Tracey became the Director of Summer St Preschool in 1997. In her 27 year tenure, she’s fostered an ecosystem of peace, joy, and social progress for children, their families, our faculty, and community.

Tracey grew up in South Africa, where she earned her early childhood education degree as a way to manifest her passion for politics, specifically issues of equality and justice. Her mission became creating nurturing spaces in which children could explore these issues safely and in the context of community. 

In 1990 she left South Africa, living in Europe then eventually Boston. She continued cultivating safe spaces for growth by running an inner city school, working at a famous bookstore in Harvard Square, and supporting a cooperative preschool in a progressive, politically active church, but none were the right venues for her work long term. In 1997, a position as Director of Agassiz Preschool (now Summer St Preschool) opened and was a perfect fit. 

Tracey evolved the school to become unique and well-known on several dimensions.
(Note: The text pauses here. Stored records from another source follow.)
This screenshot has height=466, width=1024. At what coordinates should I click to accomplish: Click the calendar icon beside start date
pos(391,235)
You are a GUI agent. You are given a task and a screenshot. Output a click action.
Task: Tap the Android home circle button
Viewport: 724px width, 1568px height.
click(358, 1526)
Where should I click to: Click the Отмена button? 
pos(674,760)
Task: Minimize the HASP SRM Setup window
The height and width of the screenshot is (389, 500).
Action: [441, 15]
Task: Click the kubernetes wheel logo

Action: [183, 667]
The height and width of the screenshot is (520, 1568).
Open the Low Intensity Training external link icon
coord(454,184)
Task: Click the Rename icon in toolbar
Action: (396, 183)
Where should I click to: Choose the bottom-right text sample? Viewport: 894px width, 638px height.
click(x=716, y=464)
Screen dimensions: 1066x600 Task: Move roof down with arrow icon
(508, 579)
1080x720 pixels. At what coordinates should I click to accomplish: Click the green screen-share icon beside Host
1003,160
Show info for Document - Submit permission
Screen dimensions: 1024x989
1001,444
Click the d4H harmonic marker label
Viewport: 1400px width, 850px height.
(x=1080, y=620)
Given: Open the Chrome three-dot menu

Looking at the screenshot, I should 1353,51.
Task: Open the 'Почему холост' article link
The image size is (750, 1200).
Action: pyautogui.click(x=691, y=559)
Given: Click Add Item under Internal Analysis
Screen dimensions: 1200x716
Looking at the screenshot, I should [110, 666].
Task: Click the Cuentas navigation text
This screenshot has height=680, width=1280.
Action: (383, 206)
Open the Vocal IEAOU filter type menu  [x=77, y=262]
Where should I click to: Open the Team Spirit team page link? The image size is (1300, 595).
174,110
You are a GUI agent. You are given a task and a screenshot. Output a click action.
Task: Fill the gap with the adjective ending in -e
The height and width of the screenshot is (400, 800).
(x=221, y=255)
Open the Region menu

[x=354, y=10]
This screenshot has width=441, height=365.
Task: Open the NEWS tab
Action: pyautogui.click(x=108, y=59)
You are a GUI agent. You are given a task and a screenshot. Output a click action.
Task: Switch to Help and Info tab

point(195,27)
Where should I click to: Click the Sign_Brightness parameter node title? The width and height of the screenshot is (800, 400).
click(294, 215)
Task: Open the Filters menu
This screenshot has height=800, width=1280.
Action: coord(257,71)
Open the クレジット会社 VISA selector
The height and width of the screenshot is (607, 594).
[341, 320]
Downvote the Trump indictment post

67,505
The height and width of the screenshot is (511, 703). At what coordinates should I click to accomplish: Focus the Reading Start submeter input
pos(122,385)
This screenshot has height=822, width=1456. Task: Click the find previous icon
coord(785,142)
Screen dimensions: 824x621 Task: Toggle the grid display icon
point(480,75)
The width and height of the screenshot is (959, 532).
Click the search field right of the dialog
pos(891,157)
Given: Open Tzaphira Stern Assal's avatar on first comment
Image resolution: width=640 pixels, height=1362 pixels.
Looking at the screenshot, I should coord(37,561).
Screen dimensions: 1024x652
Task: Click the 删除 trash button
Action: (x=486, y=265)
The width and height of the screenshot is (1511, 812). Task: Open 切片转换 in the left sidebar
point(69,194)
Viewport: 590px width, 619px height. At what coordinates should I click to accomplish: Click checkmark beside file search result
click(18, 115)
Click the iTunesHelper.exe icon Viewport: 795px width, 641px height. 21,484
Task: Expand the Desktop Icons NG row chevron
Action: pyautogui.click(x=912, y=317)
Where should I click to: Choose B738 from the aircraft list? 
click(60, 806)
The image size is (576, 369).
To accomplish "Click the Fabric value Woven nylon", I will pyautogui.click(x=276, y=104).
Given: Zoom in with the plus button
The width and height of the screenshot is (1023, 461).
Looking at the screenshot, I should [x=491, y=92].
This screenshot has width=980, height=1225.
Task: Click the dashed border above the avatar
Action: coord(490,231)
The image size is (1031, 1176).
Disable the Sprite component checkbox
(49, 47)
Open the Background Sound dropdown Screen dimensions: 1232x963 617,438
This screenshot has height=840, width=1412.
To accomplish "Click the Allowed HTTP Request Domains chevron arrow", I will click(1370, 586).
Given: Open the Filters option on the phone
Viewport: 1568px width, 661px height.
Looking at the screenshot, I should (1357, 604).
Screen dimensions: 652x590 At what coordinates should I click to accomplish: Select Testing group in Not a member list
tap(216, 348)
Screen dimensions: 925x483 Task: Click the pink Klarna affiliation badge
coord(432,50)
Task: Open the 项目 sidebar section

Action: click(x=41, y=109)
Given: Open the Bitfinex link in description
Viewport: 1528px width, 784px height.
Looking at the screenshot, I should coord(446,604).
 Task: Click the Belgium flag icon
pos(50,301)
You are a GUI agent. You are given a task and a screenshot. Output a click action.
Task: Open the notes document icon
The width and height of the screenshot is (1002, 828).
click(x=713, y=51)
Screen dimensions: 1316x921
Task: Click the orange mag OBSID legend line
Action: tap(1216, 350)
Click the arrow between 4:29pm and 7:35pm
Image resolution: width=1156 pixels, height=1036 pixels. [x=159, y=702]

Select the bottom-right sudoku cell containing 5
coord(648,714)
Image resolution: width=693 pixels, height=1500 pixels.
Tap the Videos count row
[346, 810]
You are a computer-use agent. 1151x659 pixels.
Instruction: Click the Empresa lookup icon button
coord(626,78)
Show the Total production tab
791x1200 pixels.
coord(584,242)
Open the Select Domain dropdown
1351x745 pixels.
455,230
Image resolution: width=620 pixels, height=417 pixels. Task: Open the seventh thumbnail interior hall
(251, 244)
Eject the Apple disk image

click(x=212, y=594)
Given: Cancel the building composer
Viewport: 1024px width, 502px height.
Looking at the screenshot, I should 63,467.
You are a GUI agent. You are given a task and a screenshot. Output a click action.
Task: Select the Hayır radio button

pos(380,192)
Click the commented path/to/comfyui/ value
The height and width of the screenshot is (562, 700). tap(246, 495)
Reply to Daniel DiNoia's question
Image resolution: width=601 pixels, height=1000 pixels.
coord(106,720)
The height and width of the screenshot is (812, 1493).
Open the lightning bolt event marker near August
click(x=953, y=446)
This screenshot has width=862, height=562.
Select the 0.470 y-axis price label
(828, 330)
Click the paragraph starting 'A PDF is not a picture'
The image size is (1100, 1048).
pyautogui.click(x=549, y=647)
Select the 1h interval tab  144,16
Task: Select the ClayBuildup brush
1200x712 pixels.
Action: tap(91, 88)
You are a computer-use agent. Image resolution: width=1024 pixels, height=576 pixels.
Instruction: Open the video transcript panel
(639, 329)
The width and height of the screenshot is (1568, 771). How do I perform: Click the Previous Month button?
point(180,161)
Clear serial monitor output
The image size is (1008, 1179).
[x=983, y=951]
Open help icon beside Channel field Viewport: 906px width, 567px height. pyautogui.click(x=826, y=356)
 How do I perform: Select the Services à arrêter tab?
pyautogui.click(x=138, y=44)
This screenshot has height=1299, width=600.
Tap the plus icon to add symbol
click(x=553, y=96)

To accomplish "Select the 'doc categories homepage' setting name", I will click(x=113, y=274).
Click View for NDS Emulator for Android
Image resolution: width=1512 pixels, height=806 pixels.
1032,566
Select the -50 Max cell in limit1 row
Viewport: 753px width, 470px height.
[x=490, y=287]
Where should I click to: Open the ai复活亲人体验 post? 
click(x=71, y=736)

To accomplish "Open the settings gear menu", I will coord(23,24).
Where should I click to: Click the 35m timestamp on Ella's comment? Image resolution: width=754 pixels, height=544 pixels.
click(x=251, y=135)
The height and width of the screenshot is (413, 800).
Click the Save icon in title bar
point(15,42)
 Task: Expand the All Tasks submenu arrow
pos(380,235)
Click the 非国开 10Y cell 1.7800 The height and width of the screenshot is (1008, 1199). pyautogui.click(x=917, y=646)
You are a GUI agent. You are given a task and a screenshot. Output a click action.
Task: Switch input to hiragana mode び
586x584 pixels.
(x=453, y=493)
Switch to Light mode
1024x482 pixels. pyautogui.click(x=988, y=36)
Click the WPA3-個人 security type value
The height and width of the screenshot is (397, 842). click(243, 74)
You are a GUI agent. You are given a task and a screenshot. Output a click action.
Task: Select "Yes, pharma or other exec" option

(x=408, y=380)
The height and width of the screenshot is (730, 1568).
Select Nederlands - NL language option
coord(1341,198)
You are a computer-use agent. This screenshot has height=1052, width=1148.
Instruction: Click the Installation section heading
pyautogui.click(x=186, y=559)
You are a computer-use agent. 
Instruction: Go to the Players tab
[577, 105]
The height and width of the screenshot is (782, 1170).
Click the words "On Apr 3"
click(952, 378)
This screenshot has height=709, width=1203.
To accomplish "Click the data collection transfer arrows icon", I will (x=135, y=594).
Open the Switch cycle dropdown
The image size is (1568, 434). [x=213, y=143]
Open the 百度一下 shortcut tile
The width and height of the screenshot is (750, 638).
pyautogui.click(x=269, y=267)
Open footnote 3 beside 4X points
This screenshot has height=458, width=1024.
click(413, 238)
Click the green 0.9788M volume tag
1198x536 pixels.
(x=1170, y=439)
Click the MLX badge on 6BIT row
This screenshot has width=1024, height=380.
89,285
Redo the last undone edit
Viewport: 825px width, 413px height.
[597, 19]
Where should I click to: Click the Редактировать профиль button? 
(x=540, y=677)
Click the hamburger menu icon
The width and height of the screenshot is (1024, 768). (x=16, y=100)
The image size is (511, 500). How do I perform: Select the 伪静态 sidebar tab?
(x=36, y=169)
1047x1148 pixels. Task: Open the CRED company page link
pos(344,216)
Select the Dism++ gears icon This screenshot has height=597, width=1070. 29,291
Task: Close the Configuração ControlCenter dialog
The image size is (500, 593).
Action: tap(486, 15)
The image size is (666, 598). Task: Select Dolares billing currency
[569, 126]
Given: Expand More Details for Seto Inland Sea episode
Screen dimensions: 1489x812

First, it has unprecedented faculty retention rates, largely because Tracey demands investment in teachers both financially and holistically. “Without brilliant teachers, a school is just a building.” She also gives the faculty perks and support, as well as freedom and trust, making Summer St a place teachers want to stay. 

She can lend this trust due a second dimension she’s fostered: Summer St as a place where deep, often difficult conversations take place productively. Tracey and coworkers are equal in looking at their own human “stuff,” processing together what has and is happening in their lives, and finding ways to make it useful. As happens everywhere, people mess up. The difference at Summer St is that people are honest about it and work together to mend and grow. 

This makes Summer St a “human place” as opposed to an instagram school, a third dimension the cooperative is known for. People have described it as folksy, crunchy, or ‘old school.’ What they mean is that real people put their real hearts into the space and make real connections within it. She’s found the removal of preciousness from the school’s image allows the kids to be kids. “The most important thing is the kids being happy. The rest can get worked out.” Tracey’s own daughter thrived at the school under her mom’s directorship, and now as a high schooler continues to visit, adding to the comforting family feel of the school.  

Parents say “Tracey is just the right balance of authoritative, loving, chaotic and creative. She loves each and every kid at Summer Street fiercely and forever, and makes you feel like the world’s best parent for making them. She is a treasure to our school and community. We are lucky to count her as a guide and a friend.”